=== Your goal ===
Return only the number of lines in the entries below that hold the word "agent".
[[ Source data open ]]
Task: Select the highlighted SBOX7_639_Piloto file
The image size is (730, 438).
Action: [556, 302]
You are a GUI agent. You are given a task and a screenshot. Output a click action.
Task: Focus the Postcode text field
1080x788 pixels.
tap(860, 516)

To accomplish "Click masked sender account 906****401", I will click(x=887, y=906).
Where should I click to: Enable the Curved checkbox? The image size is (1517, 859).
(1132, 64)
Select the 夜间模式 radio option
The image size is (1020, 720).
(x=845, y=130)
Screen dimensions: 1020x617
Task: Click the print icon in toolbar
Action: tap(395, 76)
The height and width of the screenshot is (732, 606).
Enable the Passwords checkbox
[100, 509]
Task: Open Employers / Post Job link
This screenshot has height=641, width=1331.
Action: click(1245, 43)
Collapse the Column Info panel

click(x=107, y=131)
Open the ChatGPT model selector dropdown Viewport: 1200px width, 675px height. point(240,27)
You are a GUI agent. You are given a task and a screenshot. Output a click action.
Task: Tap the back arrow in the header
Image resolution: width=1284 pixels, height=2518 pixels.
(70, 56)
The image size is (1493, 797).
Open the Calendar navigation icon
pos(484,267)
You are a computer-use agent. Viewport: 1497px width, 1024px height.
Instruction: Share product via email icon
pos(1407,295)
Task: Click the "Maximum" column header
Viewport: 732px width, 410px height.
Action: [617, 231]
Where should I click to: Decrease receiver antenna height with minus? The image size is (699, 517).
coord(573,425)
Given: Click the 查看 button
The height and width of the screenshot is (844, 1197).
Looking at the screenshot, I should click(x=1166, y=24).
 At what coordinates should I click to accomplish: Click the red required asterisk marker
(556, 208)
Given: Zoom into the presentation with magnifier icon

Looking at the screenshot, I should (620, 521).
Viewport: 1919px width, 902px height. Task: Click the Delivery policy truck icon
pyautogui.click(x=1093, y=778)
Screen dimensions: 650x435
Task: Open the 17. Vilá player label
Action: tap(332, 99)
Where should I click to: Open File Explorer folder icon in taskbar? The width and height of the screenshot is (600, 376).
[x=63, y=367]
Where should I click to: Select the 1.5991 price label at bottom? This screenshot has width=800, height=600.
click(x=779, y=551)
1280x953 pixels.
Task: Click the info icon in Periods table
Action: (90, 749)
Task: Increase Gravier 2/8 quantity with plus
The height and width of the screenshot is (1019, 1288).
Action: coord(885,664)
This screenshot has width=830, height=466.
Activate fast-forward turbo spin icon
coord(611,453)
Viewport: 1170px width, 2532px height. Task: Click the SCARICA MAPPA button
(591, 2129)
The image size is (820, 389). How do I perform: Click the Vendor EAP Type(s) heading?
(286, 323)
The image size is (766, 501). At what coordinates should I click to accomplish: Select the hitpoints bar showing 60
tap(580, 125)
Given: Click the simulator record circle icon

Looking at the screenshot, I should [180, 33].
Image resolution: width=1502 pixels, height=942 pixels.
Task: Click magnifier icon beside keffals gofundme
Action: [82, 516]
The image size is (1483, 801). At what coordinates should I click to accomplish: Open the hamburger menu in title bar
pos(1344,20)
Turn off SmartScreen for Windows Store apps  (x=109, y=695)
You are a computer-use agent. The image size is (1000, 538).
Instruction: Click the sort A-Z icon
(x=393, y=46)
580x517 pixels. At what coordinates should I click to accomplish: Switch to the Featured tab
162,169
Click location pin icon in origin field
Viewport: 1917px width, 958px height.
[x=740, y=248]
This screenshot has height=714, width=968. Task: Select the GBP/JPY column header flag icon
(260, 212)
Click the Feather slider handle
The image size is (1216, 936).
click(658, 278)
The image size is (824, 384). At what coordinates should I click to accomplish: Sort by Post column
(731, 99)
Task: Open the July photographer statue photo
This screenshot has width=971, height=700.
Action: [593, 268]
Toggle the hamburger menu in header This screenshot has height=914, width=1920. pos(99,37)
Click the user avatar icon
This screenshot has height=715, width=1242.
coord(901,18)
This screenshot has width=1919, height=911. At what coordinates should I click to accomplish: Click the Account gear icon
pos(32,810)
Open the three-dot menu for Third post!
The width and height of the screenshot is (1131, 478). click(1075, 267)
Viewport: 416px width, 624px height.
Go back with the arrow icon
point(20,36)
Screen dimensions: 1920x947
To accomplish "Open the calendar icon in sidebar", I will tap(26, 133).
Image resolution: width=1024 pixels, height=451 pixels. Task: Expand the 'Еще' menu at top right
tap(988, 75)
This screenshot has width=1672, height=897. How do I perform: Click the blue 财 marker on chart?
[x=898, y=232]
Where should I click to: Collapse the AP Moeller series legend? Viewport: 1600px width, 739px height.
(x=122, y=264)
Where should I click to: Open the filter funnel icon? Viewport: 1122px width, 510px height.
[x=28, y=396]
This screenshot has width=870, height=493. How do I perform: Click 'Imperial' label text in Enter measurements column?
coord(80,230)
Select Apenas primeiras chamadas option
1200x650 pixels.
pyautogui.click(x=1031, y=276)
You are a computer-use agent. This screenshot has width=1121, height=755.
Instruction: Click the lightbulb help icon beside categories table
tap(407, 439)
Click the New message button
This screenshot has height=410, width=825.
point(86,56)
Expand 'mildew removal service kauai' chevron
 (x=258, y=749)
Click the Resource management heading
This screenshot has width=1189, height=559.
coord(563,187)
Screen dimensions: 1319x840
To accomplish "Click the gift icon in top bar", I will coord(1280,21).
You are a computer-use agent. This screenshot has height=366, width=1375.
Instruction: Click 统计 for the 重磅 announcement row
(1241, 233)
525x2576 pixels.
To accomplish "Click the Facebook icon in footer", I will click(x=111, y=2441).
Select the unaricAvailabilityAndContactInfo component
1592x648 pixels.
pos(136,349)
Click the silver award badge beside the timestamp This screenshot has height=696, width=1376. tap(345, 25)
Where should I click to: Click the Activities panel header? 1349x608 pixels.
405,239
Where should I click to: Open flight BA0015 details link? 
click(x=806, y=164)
[[ Source data closed ]]
=== Completed exercise ===
6